Main features to look for:
Leaves. What shape are they? Are the edges smooth or toothed? Look at the leaf veins: what kind of pattern are they in? If parallel, the veins run side by side (like grass). If pinnate, small veins branch out from the middle, resembling a feather. If palmate, the veins have several major veins with smaller ones branching from them (like a kukui leaf). If the plant has needles rather than leaves, are they long or short? Covered with scales? Find identical leaves in your field guide.
Flowers. Count whether the petals come in multiples of three, four or five. Note color, shape and arrangement of petals. Remember that “flowers” refer to the reproductive parts of the plant. Not all flowers are showy with colorful petals; grass flowers are simple tassels.
Fruit. What type of fruits does the plant produce?
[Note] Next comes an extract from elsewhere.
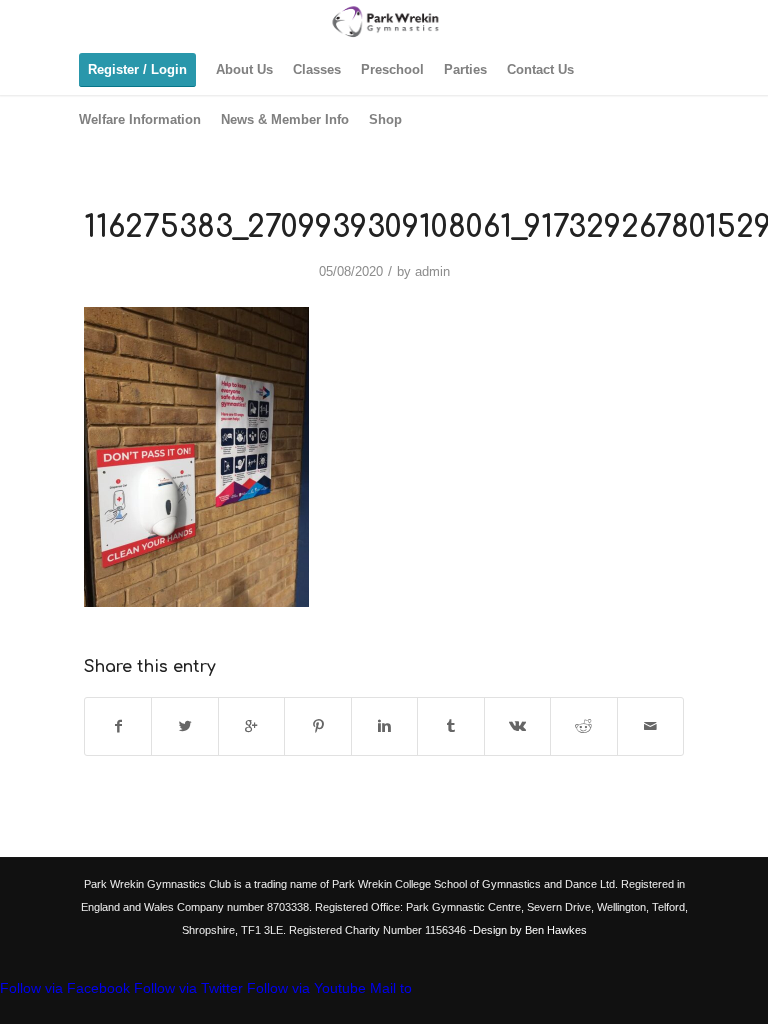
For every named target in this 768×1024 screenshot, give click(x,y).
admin (432, 271)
Describe the fruit: shape, color, size. Is it fleshy or dry? Does it have a large pit or multiple small seeds?
- Assist students in preparing and pressing their plant samples. See Student Page “Collecting a Scientific Specimen.”
Class Period Three
Allow a week or more for pressed specimens to dry prior to this class.
1. Once the specimens have dried, have students remove them from the press and mount them on acid-free paper with glue. Encourage them to handle the brittle plants with care. Photographs of the original plant may be included on the same page. (Be sure to label photos with voucher number.)
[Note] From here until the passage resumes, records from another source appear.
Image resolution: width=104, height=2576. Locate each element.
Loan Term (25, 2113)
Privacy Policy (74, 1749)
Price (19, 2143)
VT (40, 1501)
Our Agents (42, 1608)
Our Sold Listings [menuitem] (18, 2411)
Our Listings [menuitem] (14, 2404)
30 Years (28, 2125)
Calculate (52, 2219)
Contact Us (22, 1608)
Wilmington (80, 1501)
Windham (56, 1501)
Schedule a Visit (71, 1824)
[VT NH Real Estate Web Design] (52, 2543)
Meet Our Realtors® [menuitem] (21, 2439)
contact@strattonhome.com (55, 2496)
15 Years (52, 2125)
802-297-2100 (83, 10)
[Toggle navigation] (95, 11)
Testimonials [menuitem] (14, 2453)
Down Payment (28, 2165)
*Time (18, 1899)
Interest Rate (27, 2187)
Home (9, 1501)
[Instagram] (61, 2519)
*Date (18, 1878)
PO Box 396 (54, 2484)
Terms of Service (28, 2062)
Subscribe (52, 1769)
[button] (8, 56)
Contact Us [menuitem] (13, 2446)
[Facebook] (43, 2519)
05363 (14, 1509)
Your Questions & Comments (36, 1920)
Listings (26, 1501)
2. Have students affix a voucher label in the lower right hand corner of their sheet with the following information:
- Genus, species (if known; if not known write “Species unknown”)
- Location (description and GPS coordinates, if known)
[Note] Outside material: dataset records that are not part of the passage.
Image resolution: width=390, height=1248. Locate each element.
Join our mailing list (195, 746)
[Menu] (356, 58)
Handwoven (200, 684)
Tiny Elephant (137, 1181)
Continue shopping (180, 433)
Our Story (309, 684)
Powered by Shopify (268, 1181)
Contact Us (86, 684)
- Habitat, topography, vegetation, soil type, altitude
- Frequency: rare, occasional, or common (is the plant rare or plentiful in the area?)
- Plant description: height of plant; scent; color, shape, and orientation of leaves, flowers,
- Date of collection
- Name of collector
- Name of identifier
- Voucher number (assign a unique number to each voucher to identify it according to collector and class)
3. Attach a small paper pouch to each sheet for extra flowers or fruits or any pieces of the specimen that become dislodged over time.
4. Create a voucher log, listing all of the students’ voucher numbers and descriptions of each.
- Have students create note cards with pressed flowers and plants.
- Team up with art teacher on botanical drawing exercises.
- Substitute marine plants or insects.
- How has plant identification changed with advances in genetics? Do you think field observations are as important as they were prior to this technology? Why or why not?
- If you suspect that your plant is invasive, would that change the way you collect it? What kinds of preventative measures could you employ to prevent spreading it to new areas?
- Why is collecting good data important? Imagine you are a botanist studying population changes in rare Hawaiian species. At Bishop Museum, you find a drawer full of plant vouchers. They are missing data concerning where they were collected or when. How might this affect your research? How might it affect conservation efforts for the species?